I am creating a Windows Service in C++.
I want to allow the Windows Service to update itself (upon a certain trigger) by running msiexec /p patch.msp /quiet /qn.
I am currently using the Windows function CreateProcessW to achieve this, and it works correctly as long as the service is running as Local System. The service creates a new process which executes the msiexec command, and the service is updated correctly. However, I require the service to run as another user, not Local System. I have configured Log On As user for the service, and granted the user the necessary permissions for the service to do its tasks. Everything about the service works when running as the other user, except this msiexec command.
Although the service successfully issues the msiexec command, the actual installation is failing with the following msi log:
=== Verbose logging started: 2/13/2024 17:11:03 Build type: SHIP UNICODE 5.00.10011.00 Calling process: C:\Windows\system32\msiexec.exe ===
MSI (c) (E8:64) [17:11:03:661]: Resetting cached policy values
MSI (c) (E8:64) [17:11:03:661]: Machine policy value 'Debug' is 0
MSI (c) (E8:64) [17:11:03:661]: ******* RunEngine:
******* Product: {*******}
******* Action:
******* CommandLine: **********
MSI (c) (E8:64) [17:11:03:663]: Client-side and UI is none or basic: Running entire install on the server.
MSI (c) (E8:64) [17:11:03:663]: Grabbed execution mutex.
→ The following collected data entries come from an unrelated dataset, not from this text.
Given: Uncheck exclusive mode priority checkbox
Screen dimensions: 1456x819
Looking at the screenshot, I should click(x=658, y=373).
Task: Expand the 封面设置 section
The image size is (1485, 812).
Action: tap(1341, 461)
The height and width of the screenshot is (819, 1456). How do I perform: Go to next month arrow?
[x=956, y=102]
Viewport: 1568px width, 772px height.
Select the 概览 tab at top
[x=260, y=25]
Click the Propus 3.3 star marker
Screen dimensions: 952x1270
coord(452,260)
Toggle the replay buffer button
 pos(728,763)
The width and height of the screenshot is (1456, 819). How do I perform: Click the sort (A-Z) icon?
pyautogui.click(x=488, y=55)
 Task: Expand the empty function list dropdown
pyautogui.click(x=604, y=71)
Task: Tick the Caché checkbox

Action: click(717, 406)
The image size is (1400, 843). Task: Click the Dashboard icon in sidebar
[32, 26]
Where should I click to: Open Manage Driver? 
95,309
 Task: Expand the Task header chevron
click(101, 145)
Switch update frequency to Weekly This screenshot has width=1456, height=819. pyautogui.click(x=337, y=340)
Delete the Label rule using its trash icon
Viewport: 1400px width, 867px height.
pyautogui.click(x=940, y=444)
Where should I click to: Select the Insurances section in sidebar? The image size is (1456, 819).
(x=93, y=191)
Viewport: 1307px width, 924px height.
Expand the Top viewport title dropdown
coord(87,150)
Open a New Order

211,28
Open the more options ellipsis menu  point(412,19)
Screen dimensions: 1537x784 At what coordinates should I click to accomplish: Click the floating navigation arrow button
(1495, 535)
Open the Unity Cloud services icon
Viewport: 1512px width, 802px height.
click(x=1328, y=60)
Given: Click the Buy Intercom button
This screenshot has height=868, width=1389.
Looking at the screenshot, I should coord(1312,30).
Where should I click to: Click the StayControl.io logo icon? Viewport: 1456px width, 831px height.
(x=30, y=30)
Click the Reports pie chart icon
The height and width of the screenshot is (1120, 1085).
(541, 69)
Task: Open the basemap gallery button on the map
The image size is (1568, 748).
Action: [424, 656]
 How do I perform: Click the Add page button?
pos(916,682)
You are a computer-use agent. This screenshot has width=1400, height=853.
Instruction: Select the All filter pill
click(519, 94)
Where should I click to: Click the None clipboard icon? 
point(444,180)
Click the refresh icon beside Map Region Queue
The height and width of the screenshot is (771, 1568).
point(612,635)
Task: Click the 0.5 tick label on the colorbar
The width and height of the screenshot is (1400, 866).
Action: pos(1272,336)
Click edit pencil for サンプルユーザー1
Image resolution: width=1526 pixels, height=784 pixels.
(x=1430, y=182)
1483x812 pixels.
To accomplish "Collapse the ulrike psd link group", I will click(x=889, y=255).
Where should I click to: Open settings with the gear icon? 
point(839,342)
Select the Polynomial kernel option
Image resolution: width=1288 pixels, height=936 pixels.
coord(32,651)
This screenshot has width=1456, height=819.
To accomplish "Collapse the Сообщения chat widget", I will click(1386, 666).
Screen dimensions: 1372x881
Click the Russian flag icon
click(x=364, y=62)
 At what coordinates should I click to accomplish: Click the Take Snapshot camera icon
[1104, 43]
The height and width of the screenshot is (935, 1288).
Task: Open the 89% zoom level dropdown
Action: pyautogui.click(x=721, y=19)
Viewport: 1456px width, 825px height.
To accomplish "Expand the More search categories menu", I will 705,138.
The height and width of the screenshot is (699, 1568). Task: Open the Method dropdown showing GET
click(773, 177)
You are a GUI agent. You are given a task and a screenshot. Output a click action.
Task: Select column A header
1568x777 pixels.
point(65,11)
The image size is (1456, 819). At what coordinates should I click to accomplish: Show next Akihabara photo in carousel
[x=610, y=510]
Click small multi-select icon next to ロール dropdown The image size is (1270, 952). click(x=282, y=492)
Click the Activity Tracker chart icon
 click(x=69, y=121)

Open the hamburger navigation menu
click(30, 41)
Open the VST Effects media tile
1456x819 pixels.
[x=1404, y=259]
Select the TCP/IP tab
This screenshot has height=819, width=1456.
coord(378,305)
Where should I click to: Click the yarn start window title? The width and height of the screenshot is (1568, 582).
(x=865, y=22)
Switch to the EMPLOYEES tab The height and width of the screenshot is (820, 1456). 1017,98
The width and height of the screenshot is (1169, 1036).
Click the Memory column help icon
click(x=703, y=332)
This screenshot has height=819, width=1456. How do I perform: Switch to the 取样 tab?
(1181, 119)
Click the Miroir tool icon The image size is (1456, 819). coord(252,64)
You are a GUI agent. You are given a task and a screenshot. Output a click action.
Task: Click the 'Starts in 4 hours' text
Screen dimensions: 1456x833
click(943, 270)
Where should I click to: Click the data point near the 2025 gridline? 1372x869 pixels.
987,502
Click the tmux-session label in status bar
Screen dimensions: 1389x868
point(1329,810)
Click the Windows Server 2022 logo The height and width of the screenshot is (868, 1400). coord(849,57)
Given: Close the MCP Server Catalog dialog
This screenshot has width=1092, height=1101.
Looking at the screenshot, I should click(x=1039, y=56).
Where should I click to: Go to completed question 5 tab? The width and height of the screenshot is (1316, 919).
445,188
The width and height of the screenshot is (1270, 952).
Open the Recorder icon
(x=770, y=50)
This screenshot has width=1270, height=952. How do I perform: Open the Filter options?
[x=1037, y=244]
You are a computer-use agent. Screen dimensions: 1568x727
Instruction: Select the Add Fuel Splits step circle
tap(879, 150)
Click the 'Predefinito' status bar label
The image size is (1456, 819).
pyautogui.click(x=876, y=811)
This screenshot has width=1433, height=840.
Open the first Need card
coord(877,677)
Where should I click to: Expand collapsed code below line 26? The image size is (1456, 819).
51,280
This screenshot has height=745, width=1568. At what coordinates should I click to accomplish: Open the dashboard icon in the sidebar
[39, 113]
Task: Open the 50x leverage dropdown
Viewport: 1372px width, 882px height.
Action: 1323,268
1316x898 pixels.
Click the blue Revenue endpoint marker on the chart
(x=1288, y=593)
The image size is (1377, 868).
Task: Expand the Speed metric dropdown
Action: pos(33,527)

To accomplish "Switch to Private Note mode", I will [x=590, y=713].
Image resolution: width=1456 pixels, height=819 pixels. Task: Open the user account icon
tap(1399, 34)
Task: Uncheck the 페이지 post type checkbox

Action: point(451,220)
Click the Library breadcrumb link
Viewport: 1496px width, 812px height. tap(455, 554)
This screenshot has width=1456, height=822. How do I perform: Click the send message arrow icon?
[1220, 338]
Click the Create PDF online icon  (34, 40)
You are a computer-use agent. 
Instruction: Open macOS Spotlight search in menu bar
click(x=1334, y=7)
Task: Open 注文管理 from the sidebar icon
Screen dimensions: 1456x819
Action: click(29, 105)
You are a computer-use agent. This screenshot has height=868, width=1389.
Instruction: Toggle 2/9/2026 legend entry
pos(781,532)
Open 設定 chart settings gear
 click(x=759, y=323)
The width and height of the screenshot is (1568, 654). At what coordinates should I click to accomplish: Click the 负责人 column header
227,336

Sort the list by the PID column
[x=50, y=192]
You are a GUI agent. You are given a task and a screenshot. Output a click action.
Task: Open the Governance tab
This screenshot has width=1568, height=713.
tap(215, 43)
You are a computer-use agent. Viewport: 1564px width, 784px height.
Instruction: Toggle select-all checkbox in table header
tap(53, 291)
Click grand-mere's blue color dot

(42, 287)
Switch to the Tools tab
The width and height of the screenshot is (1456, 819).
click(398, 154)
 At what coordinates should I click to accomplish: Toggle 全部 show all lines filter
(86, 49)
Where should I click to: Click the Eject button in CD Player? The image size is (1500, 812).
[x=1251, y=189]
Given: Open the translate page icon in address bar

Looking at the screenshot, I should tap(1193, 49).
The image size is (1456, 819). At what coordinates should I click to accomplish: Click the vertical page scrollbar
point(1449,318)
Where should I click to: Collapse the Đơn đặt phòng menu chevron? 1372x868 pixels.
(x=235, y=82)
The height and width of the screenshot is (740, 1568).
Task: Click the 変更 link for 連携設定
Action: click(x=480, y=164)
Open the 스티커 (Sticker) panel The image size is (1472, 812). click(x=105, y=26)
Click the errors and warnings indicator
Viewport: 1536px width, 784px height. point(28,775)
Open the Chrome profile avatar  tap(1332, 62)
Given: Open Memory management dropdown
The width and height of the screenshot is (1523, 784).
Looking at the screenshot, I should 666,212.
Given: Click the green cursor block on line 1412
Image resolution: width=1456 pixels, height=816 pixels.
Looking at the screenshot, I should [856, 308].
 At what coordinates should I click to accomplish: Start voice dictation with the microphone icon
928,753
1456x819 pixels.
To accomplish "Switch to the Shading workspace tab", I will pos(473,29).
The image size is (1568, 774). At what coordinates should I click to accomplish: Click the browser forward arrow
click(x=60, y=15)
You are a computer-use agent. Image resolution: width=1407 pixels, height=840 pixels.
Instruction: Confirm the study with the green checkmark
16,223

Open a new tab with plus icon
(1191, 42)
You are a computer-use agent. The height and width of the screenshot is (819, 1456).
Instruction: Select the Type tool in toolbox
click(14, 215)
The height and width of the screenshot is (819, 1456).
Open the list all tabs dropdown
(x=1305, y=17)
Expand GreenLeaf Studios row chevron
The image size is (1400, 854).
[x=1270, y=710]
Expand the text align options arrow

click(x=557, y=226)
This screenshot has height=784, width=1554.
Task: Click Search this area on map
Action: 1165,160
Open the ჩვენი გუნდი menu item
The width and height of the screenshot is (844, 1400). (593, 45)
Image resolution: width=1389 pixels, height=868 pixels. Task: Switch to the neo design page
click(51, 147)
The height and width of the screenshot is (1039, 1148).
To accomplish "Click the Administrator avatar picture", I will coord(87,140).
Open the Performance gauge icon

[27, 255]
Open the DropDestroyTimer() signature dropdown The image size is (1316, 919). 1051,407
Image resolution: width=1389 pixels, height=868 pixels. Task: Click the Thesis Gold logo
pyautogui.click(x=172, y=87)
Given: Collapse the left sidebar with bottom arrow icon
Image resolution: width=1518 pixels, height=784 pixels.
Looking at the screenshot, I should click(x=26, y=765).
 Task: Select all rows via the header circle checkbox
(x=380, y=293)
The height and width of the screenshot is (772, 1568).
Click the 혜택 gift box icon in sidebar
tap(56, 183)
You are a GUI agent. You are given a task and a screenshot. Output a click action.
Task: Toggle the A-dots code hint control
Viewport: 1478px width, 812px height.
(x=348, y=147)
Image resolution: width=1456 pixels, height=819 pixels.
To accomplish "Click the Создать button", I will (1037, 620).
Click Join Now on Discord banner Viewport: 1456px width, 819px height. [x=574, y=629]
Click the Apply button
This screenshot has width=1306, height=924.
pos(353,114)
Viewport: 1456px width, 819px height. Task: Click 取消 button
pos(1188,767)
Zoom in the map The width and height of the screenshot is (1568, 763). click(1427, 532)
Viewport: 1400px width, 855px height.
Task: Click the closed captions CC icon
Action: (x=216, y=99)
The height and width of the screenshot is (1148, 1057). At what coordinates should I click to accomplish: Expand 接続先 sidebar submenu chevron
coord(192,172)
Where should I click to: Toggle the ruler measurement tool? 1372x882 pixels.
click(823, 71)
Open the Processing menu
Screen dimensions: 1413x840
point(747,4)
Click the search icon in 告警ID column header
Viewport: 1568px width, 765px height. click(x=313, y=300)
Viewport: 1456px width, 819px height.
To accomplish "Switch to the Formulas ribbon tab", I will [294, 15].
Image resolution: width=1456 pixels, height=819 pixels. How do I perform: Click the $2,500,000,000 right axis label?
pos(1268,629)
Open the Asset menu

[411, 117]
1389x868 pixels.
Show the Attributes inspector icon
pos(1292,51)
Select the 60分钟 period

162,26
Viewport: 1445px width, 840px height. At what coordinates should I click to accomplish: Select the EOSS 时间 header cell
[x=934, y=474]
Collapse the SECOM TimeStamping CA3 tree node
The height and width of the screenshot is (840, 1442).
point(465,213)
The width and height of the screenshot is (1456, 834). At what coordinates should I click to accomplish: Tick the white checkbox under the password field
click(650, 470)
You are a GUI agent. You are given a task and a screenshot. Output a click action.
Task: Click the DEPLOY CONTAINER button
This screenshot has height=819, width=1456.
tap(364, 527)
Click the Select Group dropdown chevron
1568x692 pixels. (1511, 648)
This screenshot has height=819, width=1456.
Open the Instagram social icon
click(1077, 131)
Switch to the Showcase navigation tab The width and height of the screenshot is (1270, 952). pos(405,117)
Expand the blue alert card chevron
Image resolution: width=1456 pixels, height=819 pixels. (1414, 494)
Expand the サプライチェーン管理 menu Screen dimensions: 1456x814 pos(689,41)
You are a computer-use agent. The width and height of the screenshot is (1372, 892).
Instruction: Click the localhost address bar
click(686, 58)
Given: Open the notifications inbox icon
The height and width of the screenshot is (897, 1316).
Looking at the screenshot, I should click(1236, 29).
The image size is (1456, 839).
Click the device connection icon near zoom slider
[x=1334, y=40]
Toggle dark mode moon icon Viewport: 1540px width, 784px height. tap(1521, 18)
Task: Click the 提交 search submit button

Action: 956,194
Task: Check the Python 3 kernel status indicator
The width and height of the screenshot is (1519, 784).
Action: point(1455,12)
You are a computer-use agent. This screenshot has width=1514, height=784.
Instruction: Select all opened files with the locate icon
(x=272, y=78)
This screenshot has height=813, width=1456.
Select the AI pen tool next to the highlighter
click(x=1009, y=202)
MSI (c) (E8:64) [17:11:03:671]: Failed to connect to server. Error: 0x80070005
MSI (c) (E8:64) [17:11:03:673]: Note: 1: 2774 2: 0x80070005
1: 2774 2: 0x80070005
MSI (c) (E8:64) [17:11:03:674]: Failed to connect to server.
MSI (c) (E8:64) [17:11:03:674]: MainEngineThread is returning 1601
=== Verbose logging stopped: 2/13/2024 17:11:03 ===
I have tried these other scenarios, which work fine:
- Opening a cmd prompt as the user and running the service exe from that console (not as a service) results in the
msiexeccommand working correctly! - Adding the user to the Administrators group allows the service to issue the
msiexeccommand correctly!
I have researched the issue--I know 0x80070005 is an "Access denied" code without further explanation. I have found these issues:
- What's stopping my windows service from running an MSI installer? Administrative installation is not applicable, I don't think.
- Windows service calling msiexec does not update the service *Silent install msi from a windows service local service account
None of these answer my question exactly, though they come close. It seems like it may be a problem that the service is creating a process that is not interactive, or in session 0, and that these might interfere with msiexec.
- Is there a permission or user right or group I can add to my service's user that will allow
msiexecto run correctly? (besides adding the user to Admin) - Is there some parameter in
CreateProcessWand adjacent functions that might be required, maybe? - If it's not possible using this method, why? The above posts reference session 0 and interactivity, but the service works correctly when the user is an Admin, while the service is still running in session 0 and and without interactivity. Any explanation or intuition about any of this is welcome.
- Any other ideas for achieving my goal with other methods?